Jazz music filled Chapin Hall Saturday evening as the Williams Jazz Ensemble and several small groups played for a near-full house.
The first half of the program showcased several small jazz groups, beginning with the three-member Menage A playing Joe Henderson’s “Inner Urge” and Grant Green’s “Miss Ann’s Tempo.” The latter featured a drum solo by Lucas Goodbody ’03. In both pieces, guitarist Dave Goodman ’03 and bassist Matt Swan ’03 played off each other well, adjusting skillfully to the difficult acoustic challenge presented by the concert hall.
Next on the agenda was the quartet Off Minor. The first piece was Nat Adderly’s “Work Song,” a lively piece with many changes in mood featuring Liliana Goldman ’03 on piano and Dan Bissex ’02 on bass. A trumpet solo by Jon Othmer ’02 was a highlight of the piece, and he was well-supported by Alexander Dorsk ’05 on trombone, whose solo was also well-received. The second, warmer piece, Dorsk’s arranged edition of Kahn and Brown’s “You Stepped Out of a Dream” drew attention to Goldman’s skilled piano playing.
The Dave Thal Ensemble, a septet of musicians, opened with Charles Mingus’ “Moanin’.” The upbeat piece, featuring Dave Thal ’03 on bass and Sam Van Volkenberg ’05 on saxophone, held the audience’s attention throughout. Duke Ellington’s “Creole Love Call” was next, a longing, moody piece which provided ample opportunity for Daniel Krass ’05 to show off his piano mastery, accompanied by Matt Stankiewicz ’03 on the drums.
Last of the Williams combos was the Eric Getty Quintet. With Eric Getty ’02 on saxophone, Jocelyn Gardner ’05 on the trumpet and flugelhorn, Jamie Strawbridge ’04 playing piano, David Thome ’05 plucking the guitar and Ben Jaffe on the drum set, the group began with Clifford Brown’s “Jacqui.”
The second piece, Dave Holland’s “The Winding Way,” featured complex beats and rhythms that the quintet managed to make sound smooth and effortless. Strawbridge was active on the piano as the audience applauded to the sound of his hands flying down the keys. Getty and Gardner had graceful communication in their duets, blending and playing fluently with each other.

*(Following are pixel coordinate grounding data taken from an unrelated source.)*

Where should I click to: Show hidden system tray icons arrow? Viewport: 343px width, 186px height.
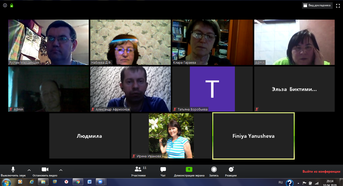298,183
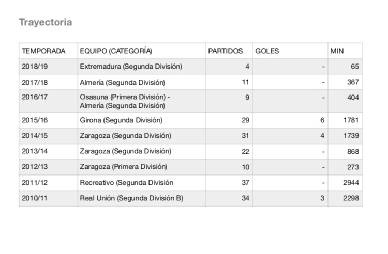The height and width of the screenshot is (254, 388).
Task: Click the Trayectoria heading
Action: (45, 23)
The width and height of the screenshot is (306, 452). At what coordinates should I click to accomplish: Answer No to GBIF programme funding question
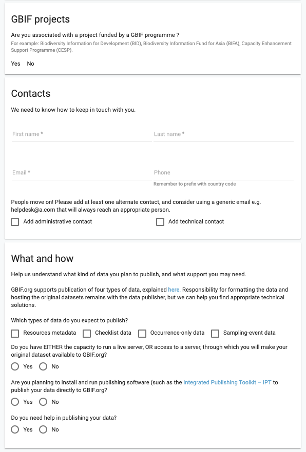click(31, 64)
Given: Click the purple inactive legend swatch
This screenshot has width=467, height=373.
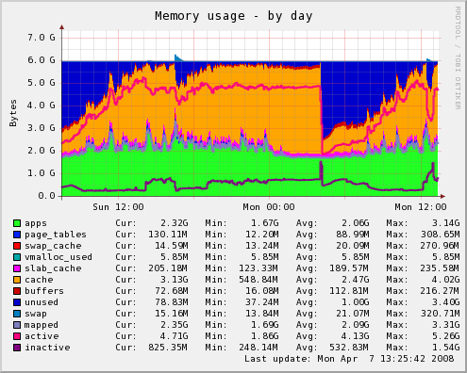Looking at the screenshot, I should [17, 348].
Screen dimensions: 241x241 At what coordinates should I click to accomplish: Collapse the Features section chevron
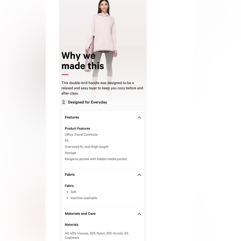139,118

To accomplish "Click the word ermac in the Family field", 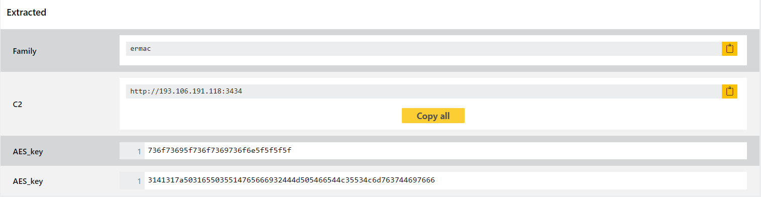I will click(141, 49).
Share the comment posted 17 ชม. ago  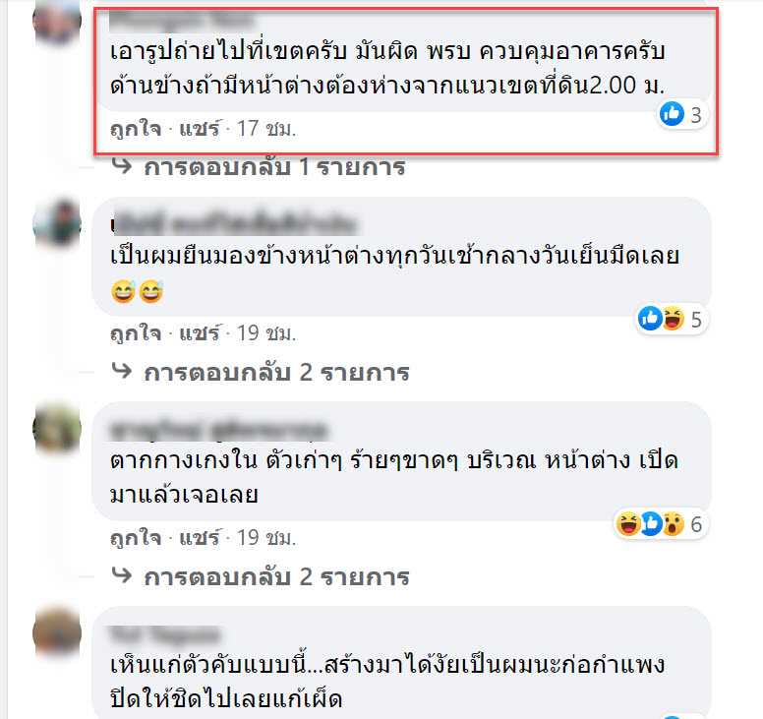click(200, 129)
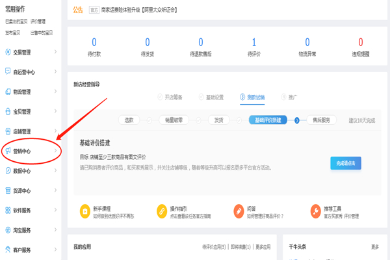This screenshot has height=260, width=390.
Task: Select the 售后服务 progress step
Action: [x=321, y=120]
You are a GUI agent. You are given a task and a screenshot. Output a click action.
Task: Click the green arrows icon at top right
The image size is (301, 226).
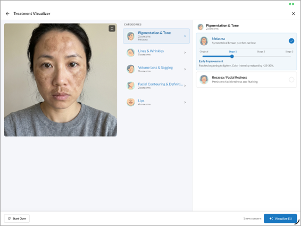[291, 4]
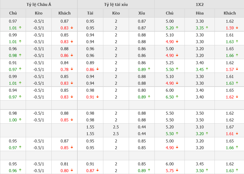
Task: Select the Tỷ lệ Châu Á header
Action: click(x=39, y=4)
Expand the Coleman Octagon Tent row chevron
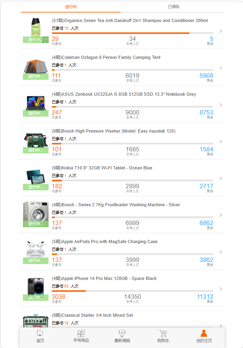Viewport: 243px width, 348px height. 221,68
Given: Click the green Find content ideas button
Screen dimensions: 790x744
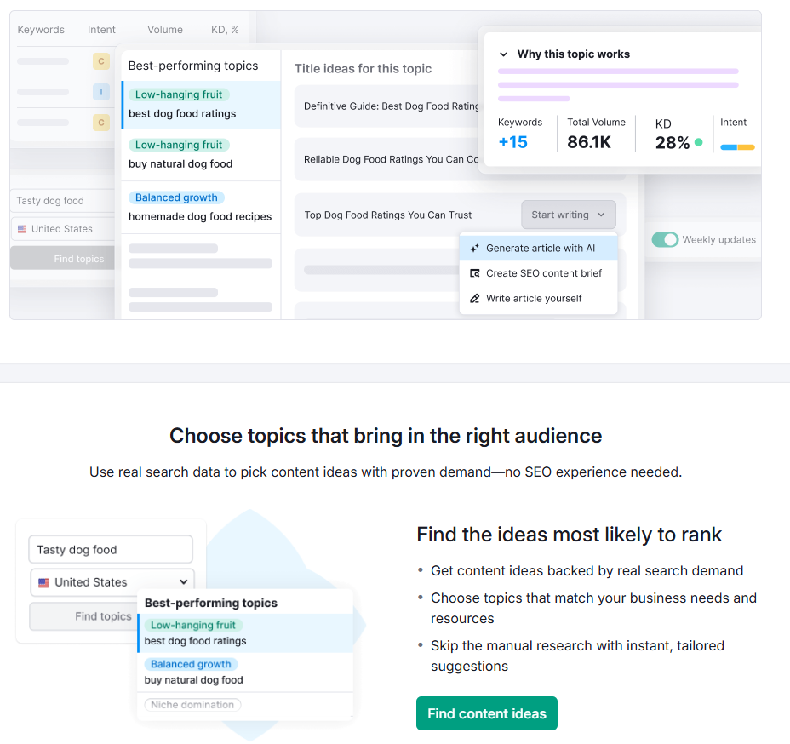Looking at the screenshot, I should coord(487,713).
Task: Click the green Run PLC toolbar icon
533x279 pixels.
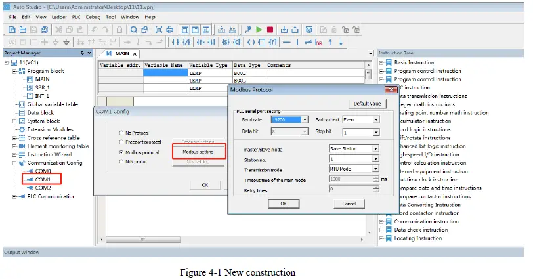Action: coord(259,30)
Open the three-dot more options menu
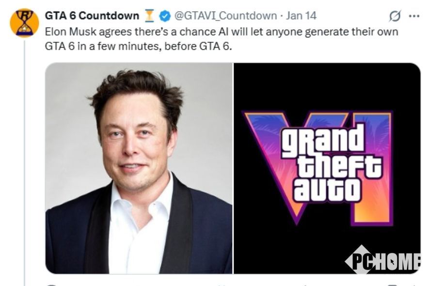The width and height of the screenshot is (428, 286). click(414, 16)
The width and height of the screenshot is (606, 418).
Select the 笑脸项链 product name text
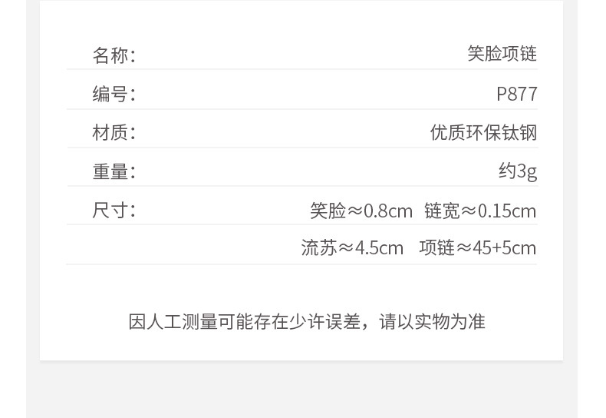[502, 54]
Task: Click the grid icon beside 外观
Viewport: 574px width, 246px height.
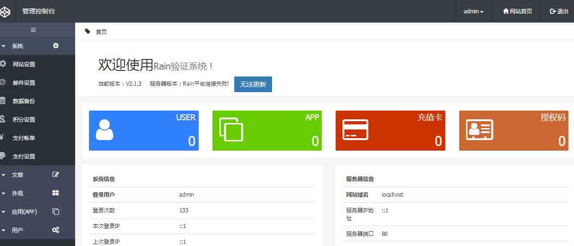Action: pyautogui.click(x=56, y=193)
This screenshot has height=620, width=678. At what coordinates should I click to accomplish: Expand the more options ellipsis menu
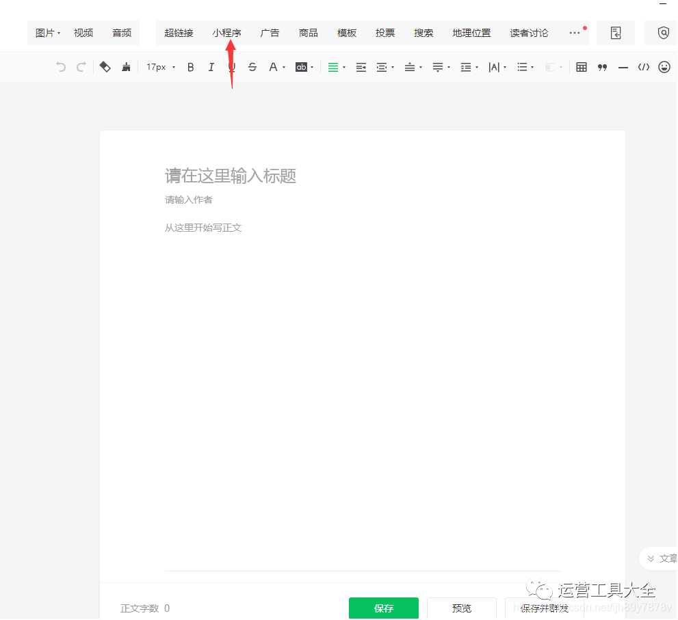click(x=573, y=32)
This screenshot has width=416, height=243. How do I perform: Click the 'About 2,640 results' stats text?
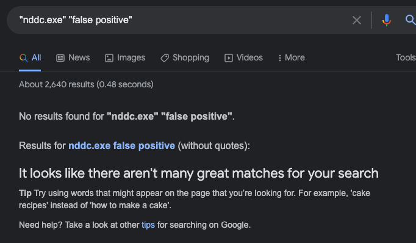click(86, 84)
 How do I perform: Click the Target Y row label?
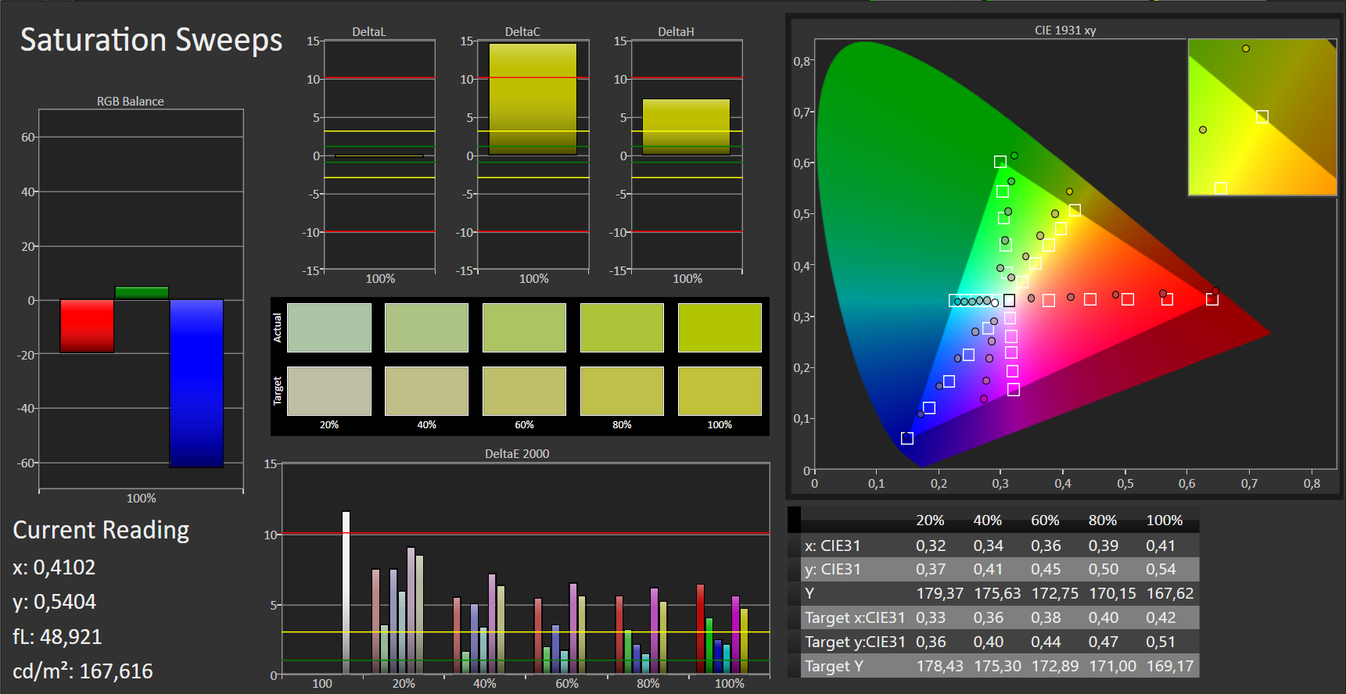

Williams Jazz Ensemble Acting Director J.C. Sanford then introduced the 20 musicians of the Williams Jazz Ensemble, who started off their set with Quincy Jones’ arrangement of “I Left My Heart in San Francisco.” A saxophone solo by Chuck Jakobsche ’04 captured the yearning sentiment of the piece. The second composition was a performance of Thad Jones’s “Three and One,” featuring three members of the ensemble in individual solos spaced throughout the piece. Corie McDermott ’04 on the trumpet, Seth Behrends ’02 on the baritone saxophone and Bissex on the bass created a small group feeling within the larger ensemble. Defiant harmonies and a powerful dissonance at the end provoked much enthusiasm from the audience.
The next piece was the world premiere of J.C. Sanford’s composition “Chico’s First Date.” Sanford explained that he wrote the piece in remembrance of trumpeter Chico O’Farrill, and the music in large part mimics his style of composing. The lively beat and unexpected melodies were refreshing and innovative.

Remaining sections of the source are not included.